Меня уводят на какой-то холм, совсем даже далеко от всех... ну да, я же лишний. На холме раскинулось старое дерево, не знаю, как называется... кора вся в узлах и наростах... чем-то оно напоминает Шизоглаза, и это меня успокаивает... черт, настроение скачет, как у истеричной девицы, Фред таких мамзелями без шарниров называет... еще узнает, и обзывать начнет.
Я поворачиваюсь к Джинни — это она так вовремя выручила остальных, избавив их от моего присутствия. Какой-то неважный у нее вид... как и прочих, в общем-то, но меня ее бескровное лицо и застывший, настороженный взгляд, которым она буквально вперилась в меня... отражение, что ли, свое высматриваешь, крошка?.. несколько пугает, о чем я ей и сообщаю.
— Джордж, ты сам всех пугаешь, если честно, — отвечает она и отворачивается.
Ну здрасьте, пугаю я ее... и всех... как, интересно? Тем, что не принимаю участия в их сомнительных забавах, смахивающих на дешевую пьеску... вот точно, будто спектакль играют: таращатся на старикана, тот речи толкает, рыдают все... а вокруг шипит ветер и взметывает землю... и столько белых плит... Я с удивлением озираюсь. Тут до хрена их. Одни уже истертые, с трещинами, старые, как это дерево, другие новенькие, чистые и белые и выглядят, как пластиковые пакеты... у той девочки в канцелярской лавке такие продавались, Фред еще придумал тогда приколдовать им ножки, чтобы пакеты сами за хозяином вещи таскали.

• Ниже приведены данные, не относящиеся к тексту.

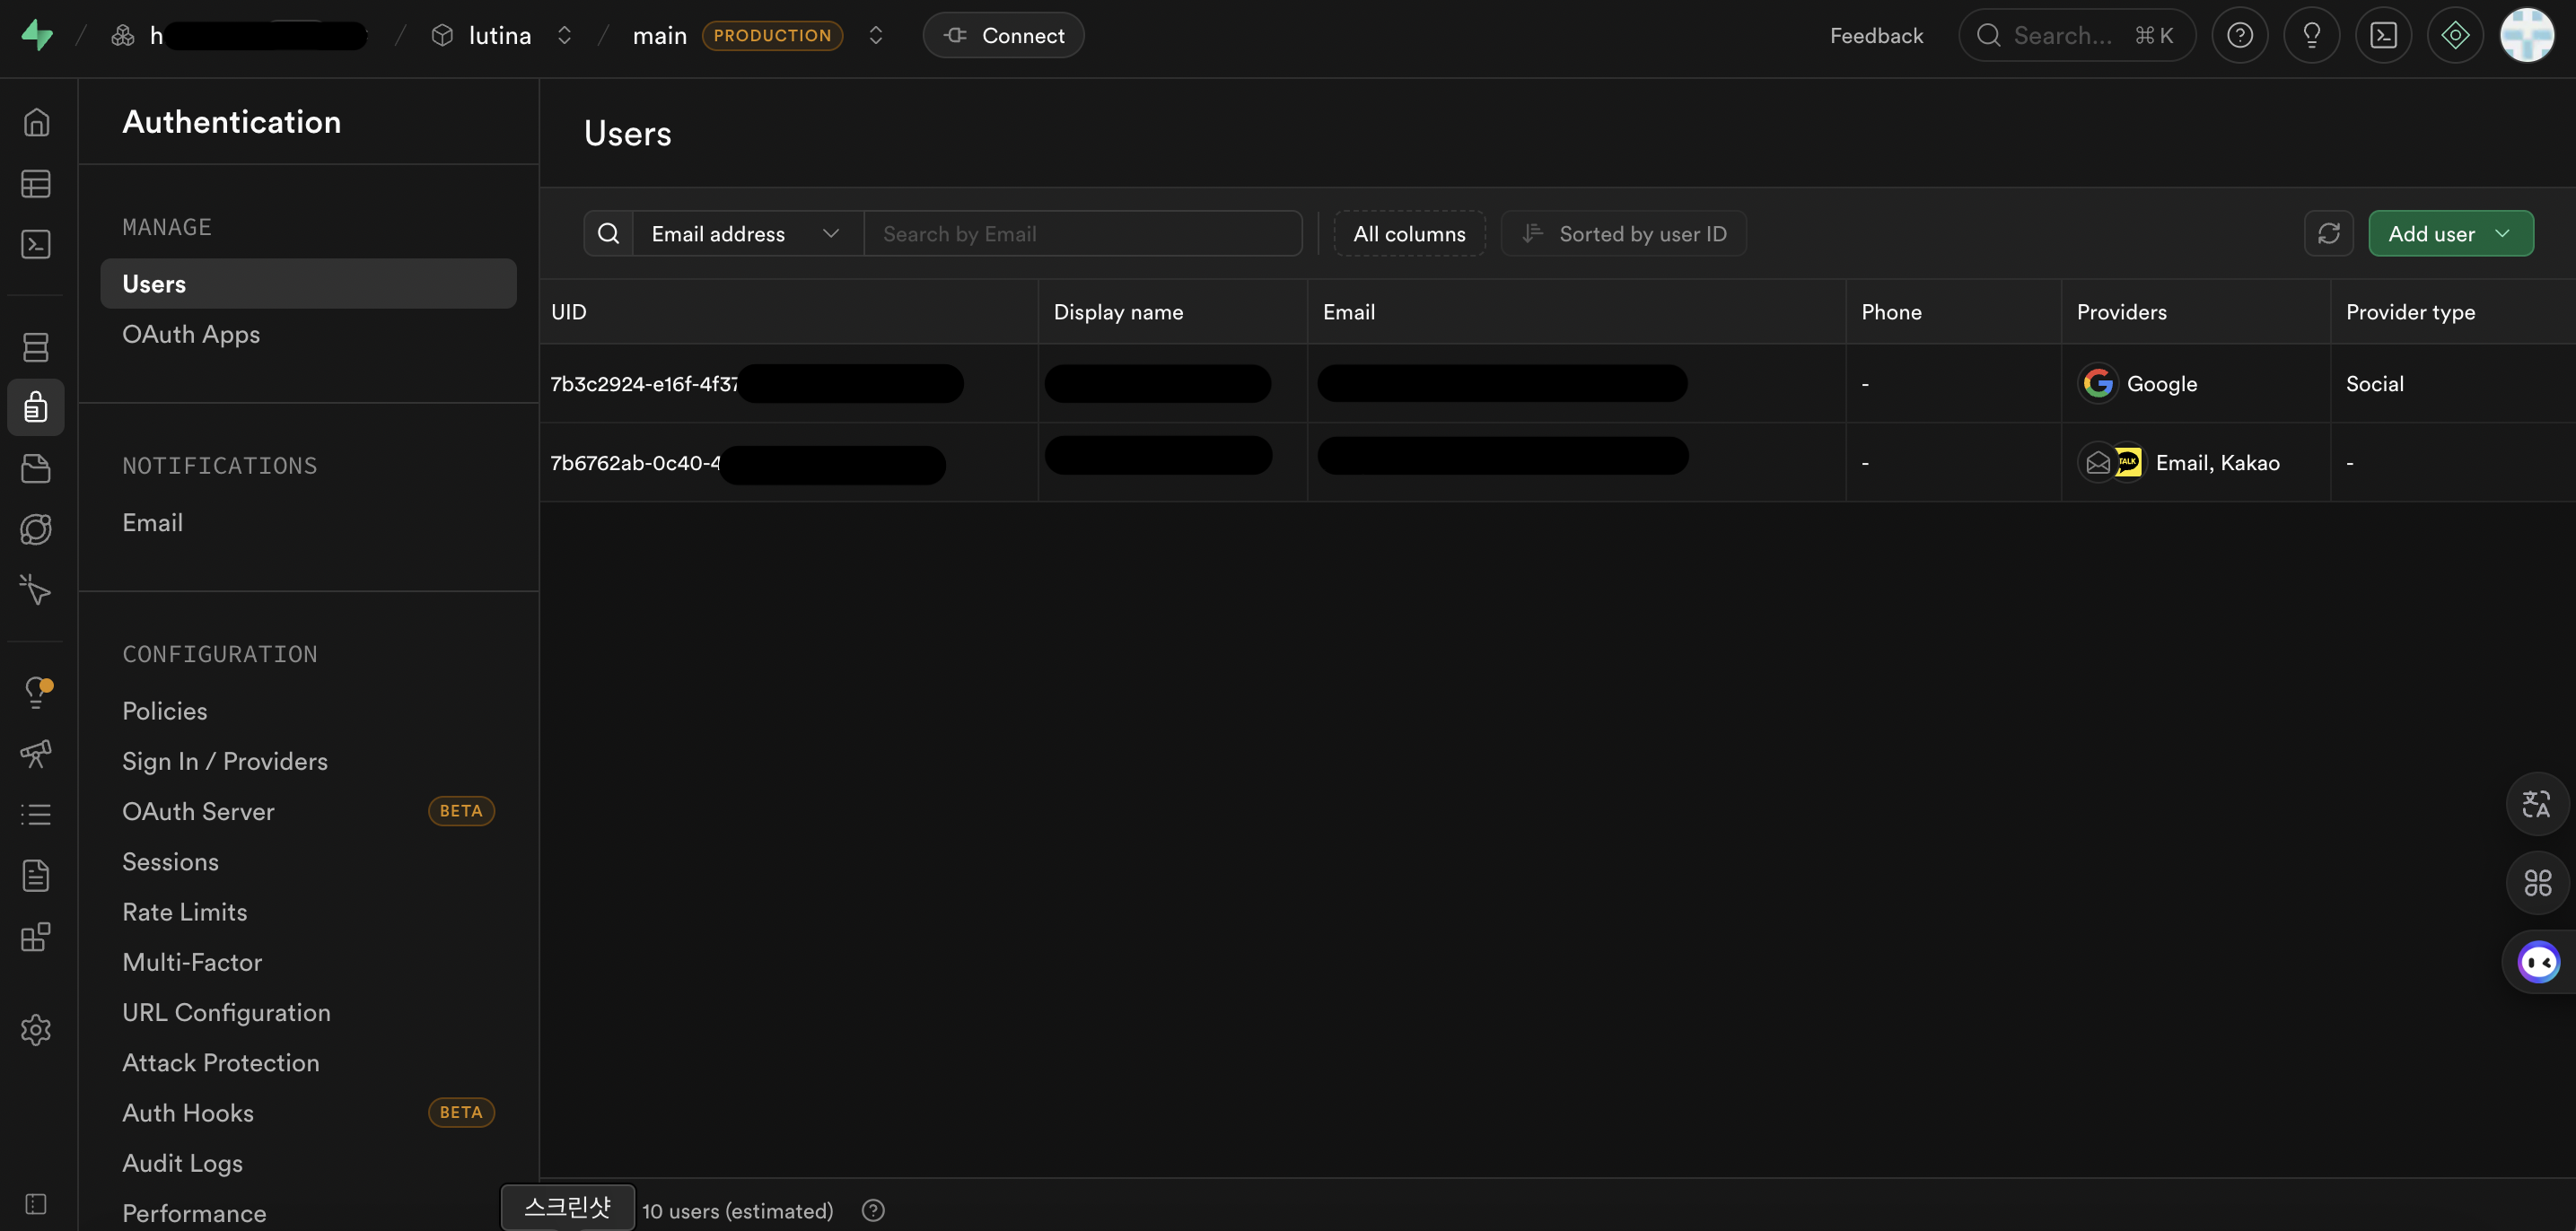Open the OAuth Apps menu item
This screenshot has height=1231, width=2576.
(x=191, y=334)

Ветер обдувает мне лицо, и мне неприятно... вон у Джинни волосы облаком стоят. А-а, хотя ей все равно — уверен, помирает уже от холода, но все равно стоит, вся вперед подавшись, так и сверлит старикана взглядом.
— Джинни, слушай, не парься ты так. Тут представление просто... может, сейчас прикол такой новый: собираться в холодищу на кладбище и слушать всяких подозрительных старцев, — я говорю бодро, громко, чтобы она поняла, что уж я-то не проникся всем этим безумием. — Хватай Гарри, и валим отсюда. В следующий раз позовем с собой Фреда — у него всегда идеи классные в запасе есть насчет всяких там кислых рож и скучных речей. Мы им тут устроим, обещаю.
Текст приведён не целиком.